Turkish lawmaker George Aslan, the only Assyrian in the Turkish parliament, caused a row on Monday when he used a bit of his time during a budget debate to deliver a Christmas message in Syriac.
Aslan said he did this because not all Assyrians speak Turkish, but nationalist lawmakers were enraged that any language besides Turkish would be used at the podium.
Aslan is a member of the Peoples’ Equality and Democracy Party, which was formerly known as HEDEP, but changed to the shorter acronym DEM in November, because the Turkish Supreme Court said its old abbreviation was too close to HADEP, the name of a party that was banned in 2003.
HEDEP is a pro-Kurdish party, and so was HADEP, which was dissolved because it was allegedly linked to the Kurdistan Workers’ Party (PKK), a banned extremist organization. HEDEP was created during the last election cycle when the pro-Kurdish Peoples’ Democracy Party (HDP) was worried that the government might ban it and it lost some support after throwing in with unsuccessful opposition candidate Kemal Kilicdaroglu in the last presidential election instead of fielding its own pro-Kurdish candidate. HDP therefore ran some candidates under the Green Left Party slate, prompting the Green Left Party to morph into HEDEP.
HEDEP leaders felt that forcing their acronym to change to DEM would confuse voters even more than the rather tormented history of their party already had, so the Supreme Court was maliciously attempting to put a “new judicial obstacle” in their path.
In all of its permutations, DEM has been friendly to the Assyrian Christians of southeastern Turkey, who are allies of the Kurds. Some Assyrians who fled after getting caught in skirmishes between the Turkish military and the PKK have been returning to Turkey, increasing their number and political clout. In October, the Assyrians opened a new house of worship in Istanbul – the first new church in Turkey since the founding of the modern Turkish republic in 1923.
The new church was named the Syriac Orthodox Church of St. Ephrem. Syriac is the Aramaic dialect spoken by most Assyrians, so that was the language Aslan chose when he offered them a Christmas greeting on Monday.
“Starting with our Greek, Armenian and Assyrian citizens living in Turkey, I congratulate all Christians on Christmas. I hope the new year brings love and peace to our country and the whole world,” Aslan said in Turkish before repeating the message in Syriac.
Aslan’s brief remarks in Syriac did not sit well with lawmakers from the nationalist “Good Party,” or IYI, which insisted that only Turkish should be spoken in parliamentary addresses.

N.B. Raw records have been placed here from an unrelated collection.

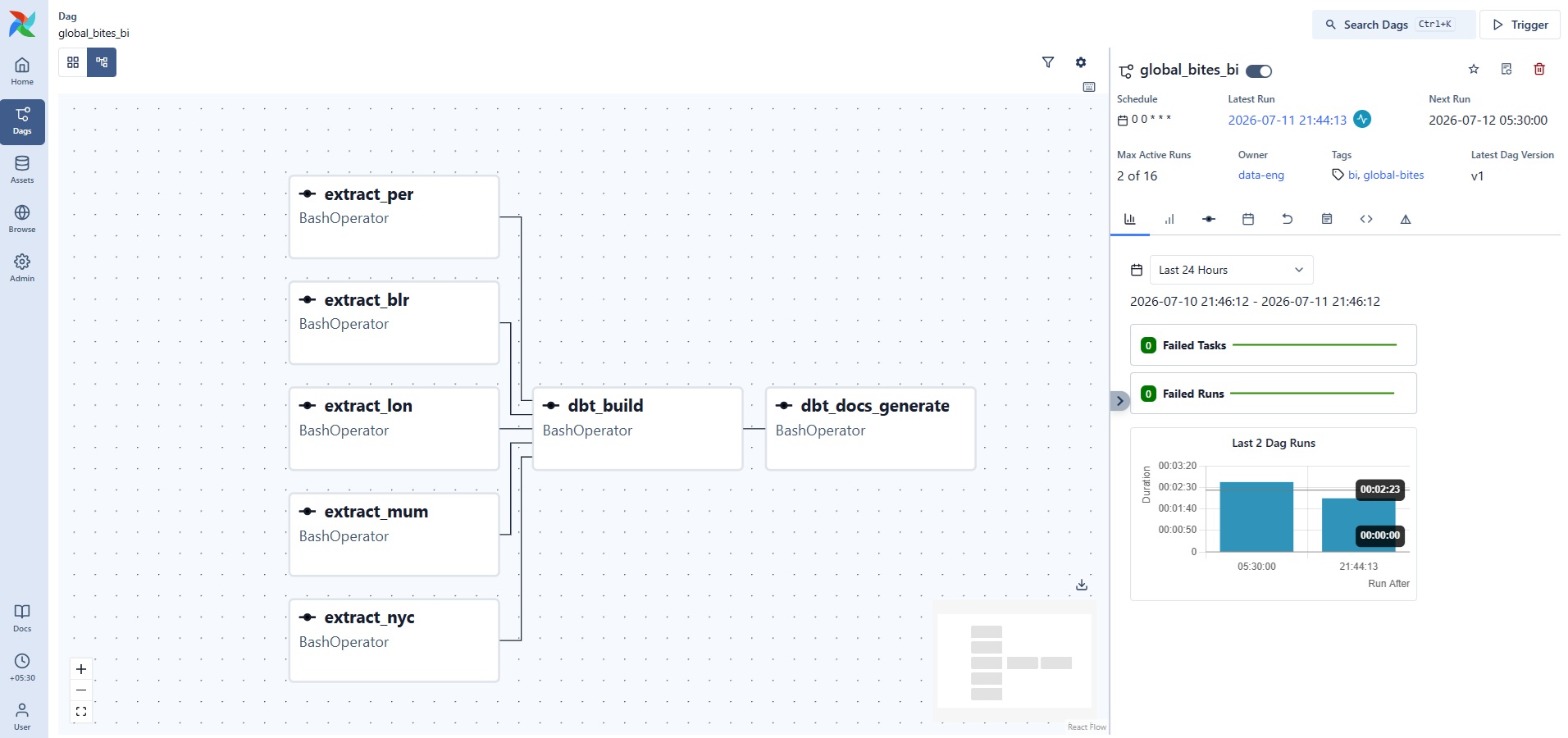Select the graph view button
The width and height of the screenshot is (1568, 738).
(102, 62)
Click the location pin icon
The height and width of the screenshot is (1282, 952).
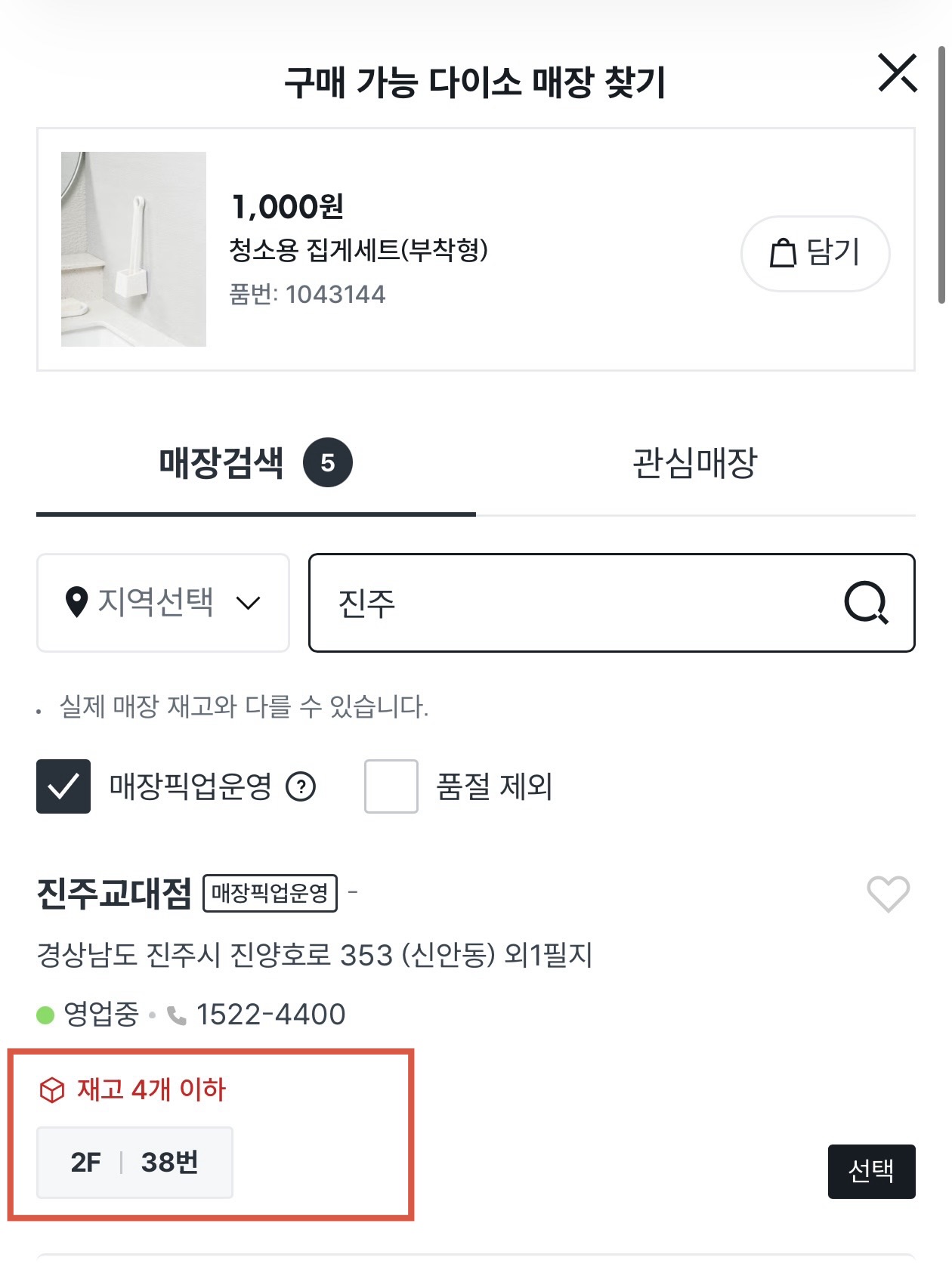coord(76,602)
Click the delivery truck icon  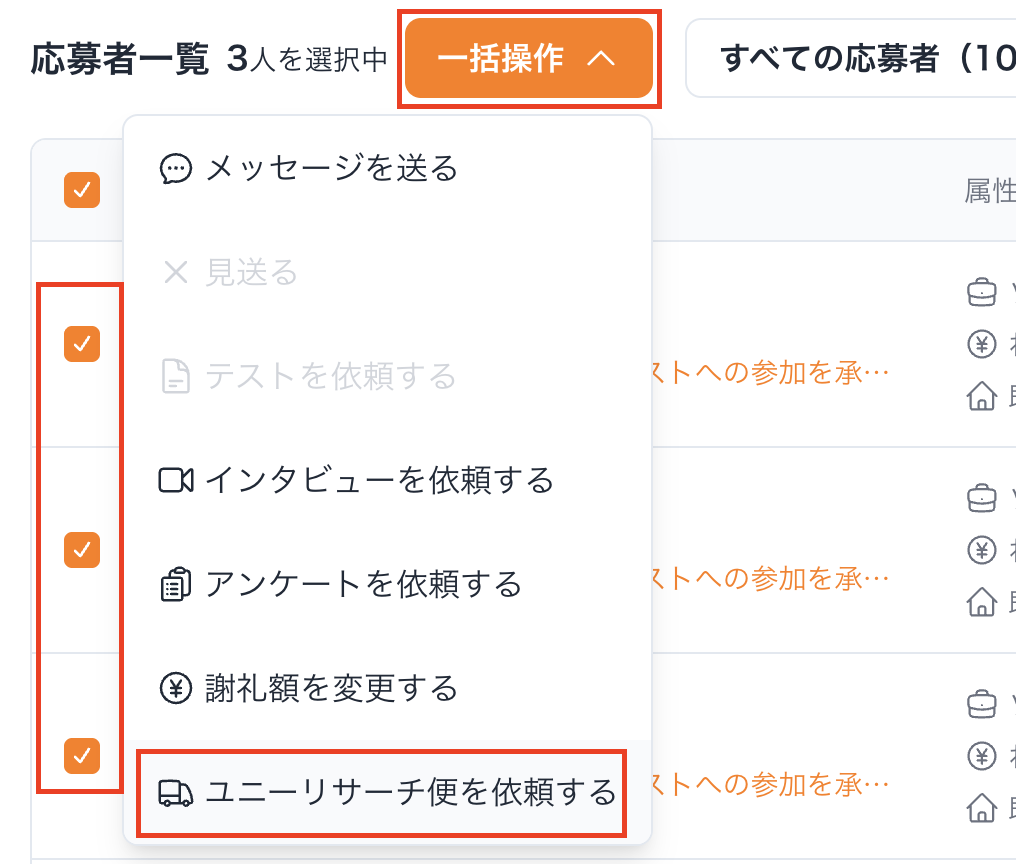[x=176, y=793]
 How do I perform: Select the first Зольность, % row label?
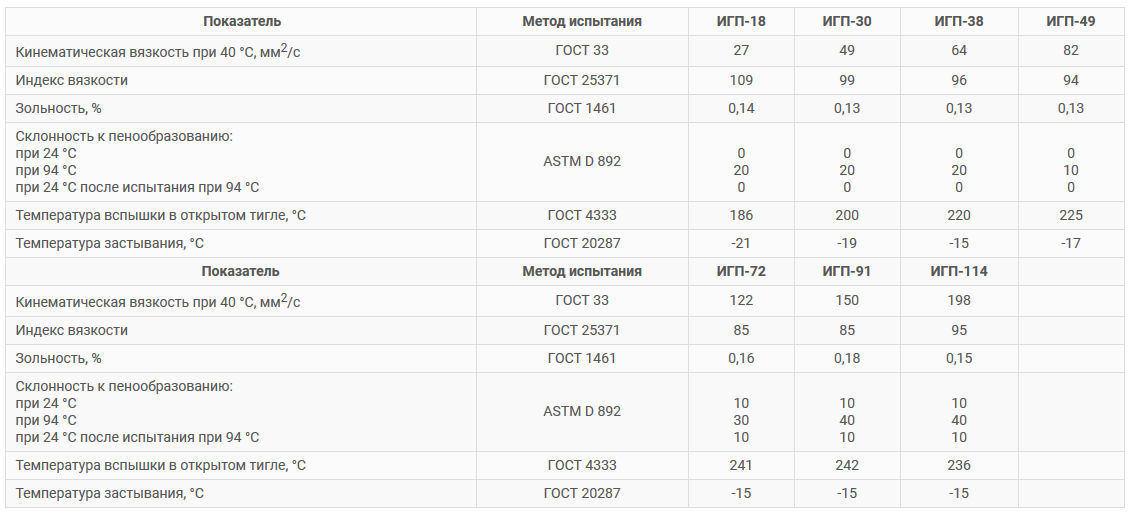pos(58,109)
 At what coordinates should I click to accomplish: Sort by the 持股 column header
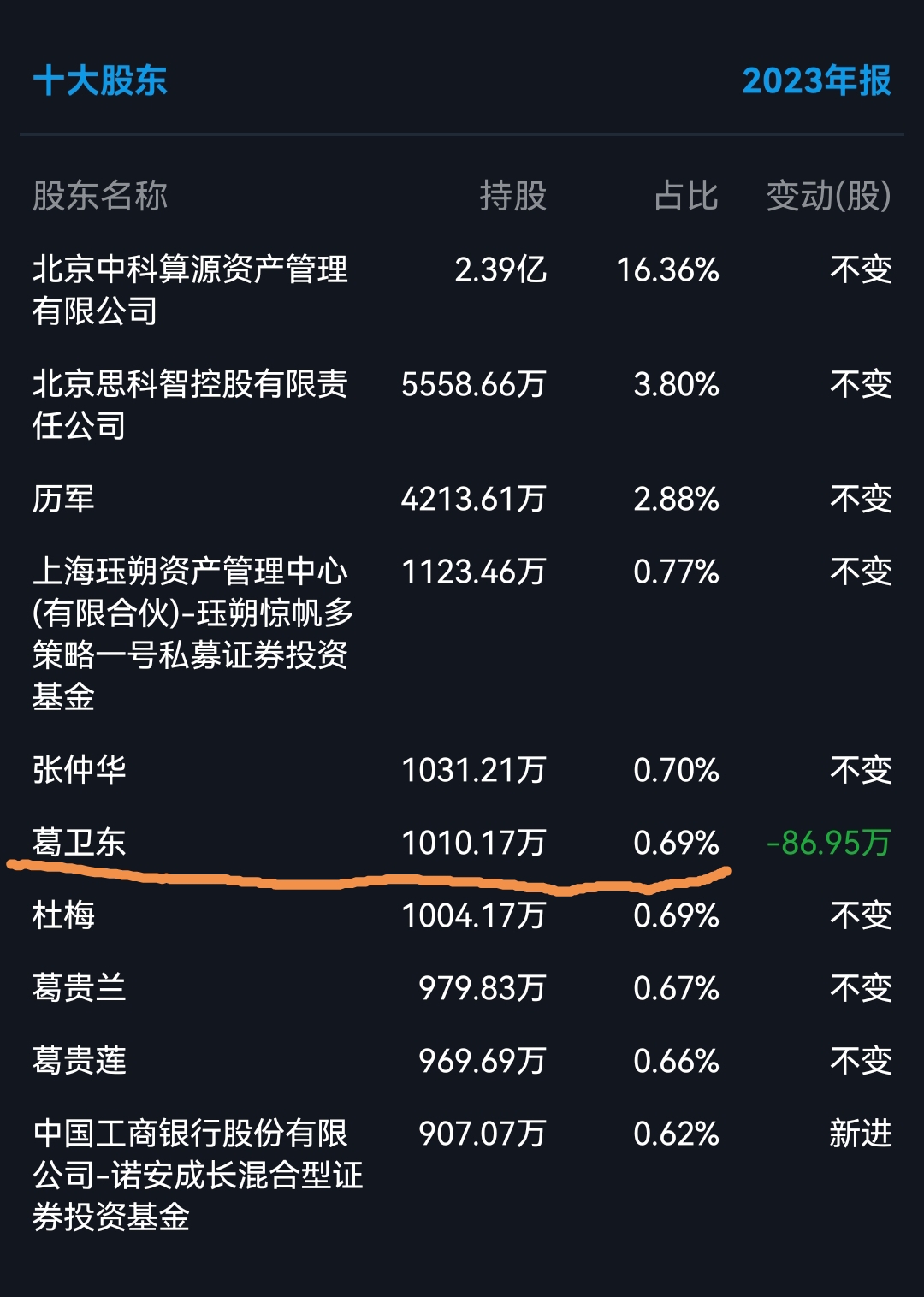[x=513, y=197]
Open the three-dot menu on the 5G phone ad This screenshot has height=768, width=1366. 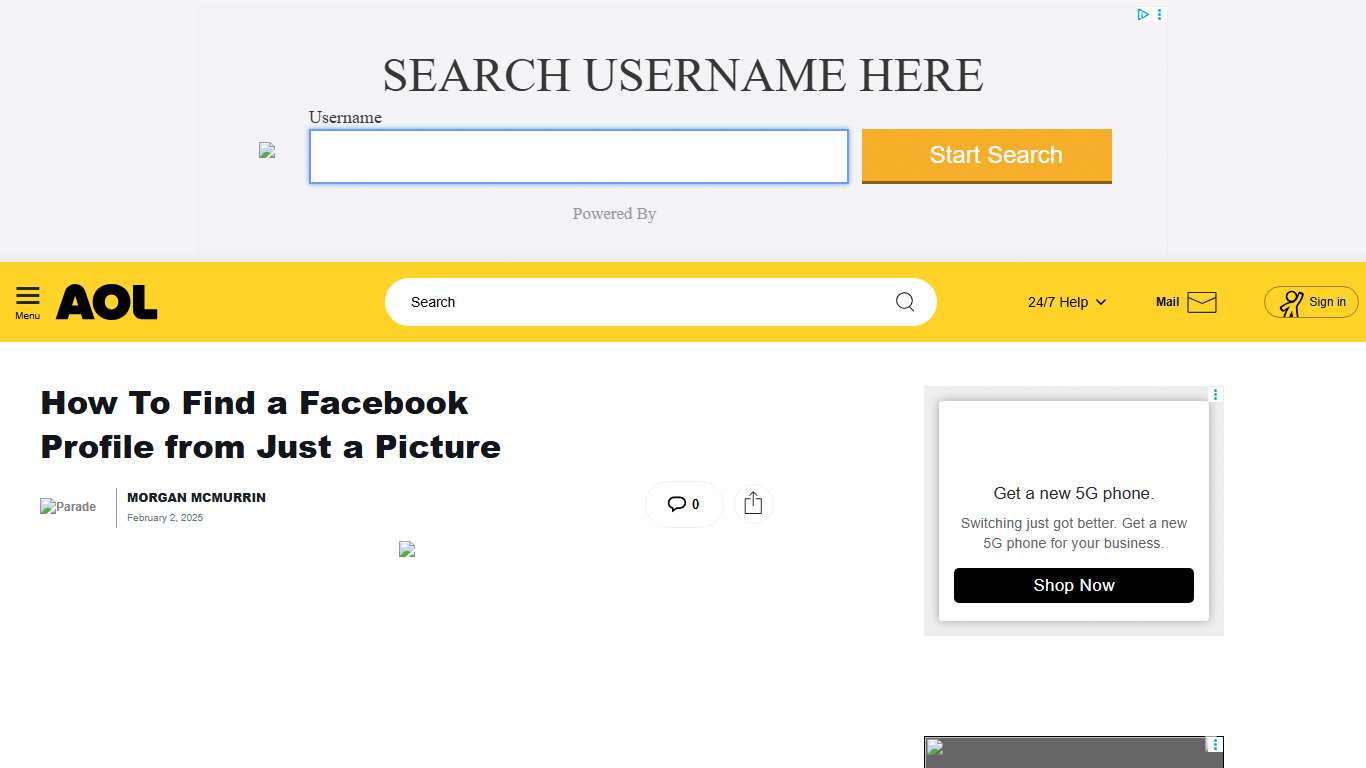pos(1214,394)
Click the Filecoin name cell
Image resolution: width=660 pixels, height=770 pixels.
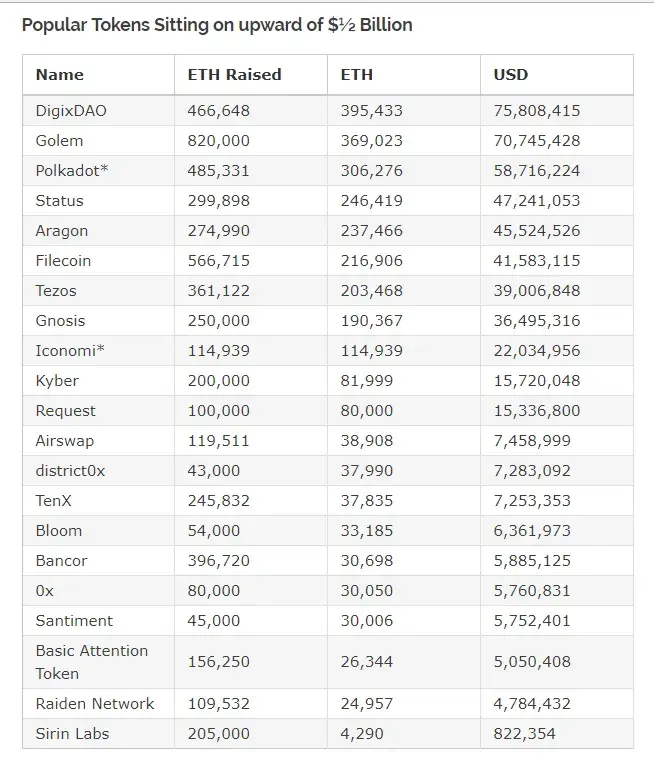click(x=63, y=260)
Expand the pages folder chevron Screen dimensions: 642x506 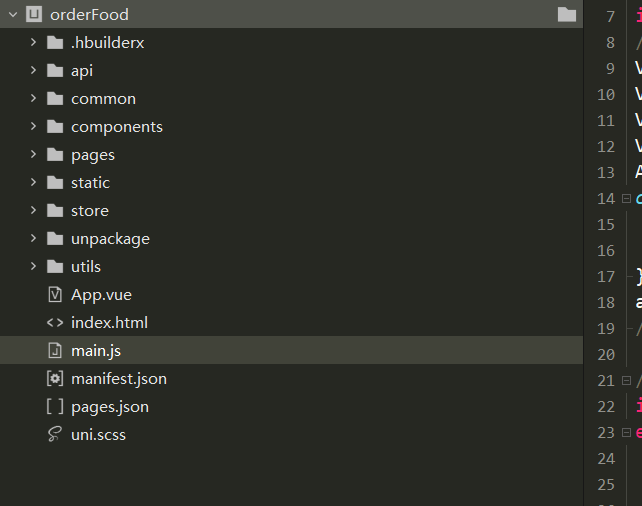pos(33,154)
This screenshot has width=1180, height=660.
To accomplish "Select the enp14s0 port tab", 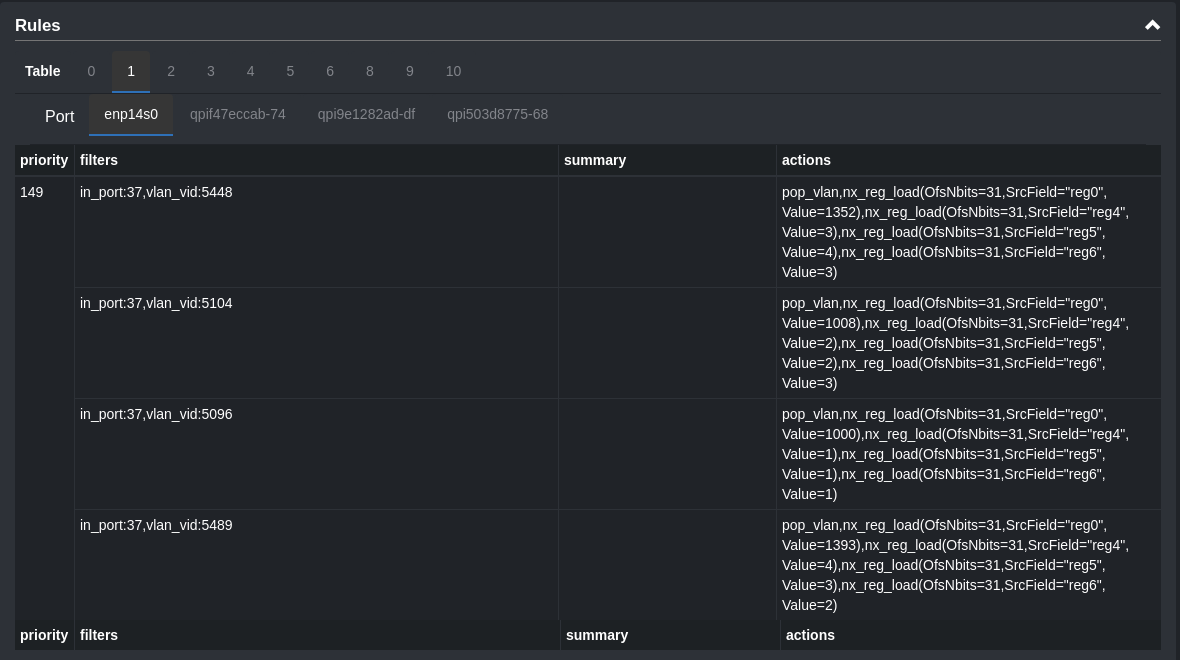I will (131, 114).
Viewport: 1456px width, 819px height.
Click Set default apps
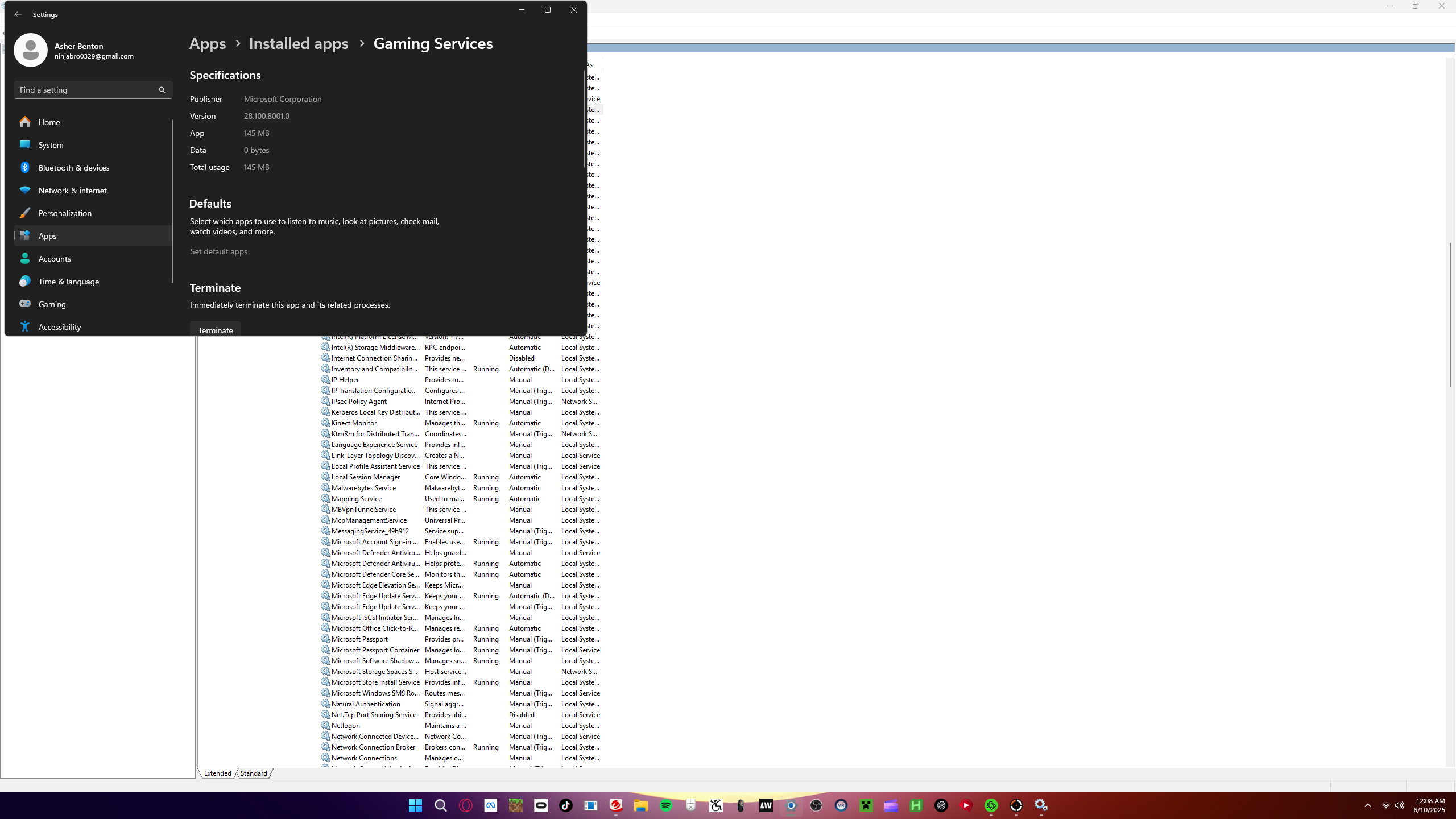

The IYI Party was supposed to be part of Kilicdaroglu’s presidential run, but its leader Meral Aksener decided he was not electable enough to support. Kilicdaroglu forced President Recep Tayyip Erdogan into a runoff in May but lost with 48 percent to Erdogan’s 52 percent of the vote.
“Are we watching a theater? He should speak this at home. This is the Grand National Assembly of Turkey, not a personal estate,” objected IYI deputy Lutfu Turkkan.
“We did not come from another planet,” Aslan responded. “We are the autochthonous people of this land. This language did not come from another planet.”
He might count himself lucky that IYI did not object to his using a Greek term like “autochthonous.”
“You will accept this language. This is a richness for Turkey,” Aslan said. Another IYI member, Yasin Ozturk, decided not to accept the richness of Syriac and stormed out of the chamber.
Aslan was supported by Deputy Speaker Sirri Sureyya Onder, a fellow member of the DEM party, who noted there were no objections when he offered a prayer in Arabic for MP Hasan Bitmez, who died of a heart attack he suffered last week while railing against Israel at the podium.
“You did not object when I read a verse in Arabic, I ask why you object to this one, you say it is not a verse. Let me tell you another verse; your languages are also verses of Allah,” Onder said.
Aslan told Voice of America News (VOA) on Friday that he was surprised by the vehemence of IYI’s objections. He and other DEM legislators acknowledged that the national constitution makes Turkish the official language of Turkey, but argued that it does not expressly forbid using other languages in Parliament.
VOA noted that transcriptions of Turkish parliamentary sessions routinely omit anything said in a language other than Turkish, replacing them with an ellipsis and footnotes such as, “Non-Turkish words were used by the speaker in these sections.”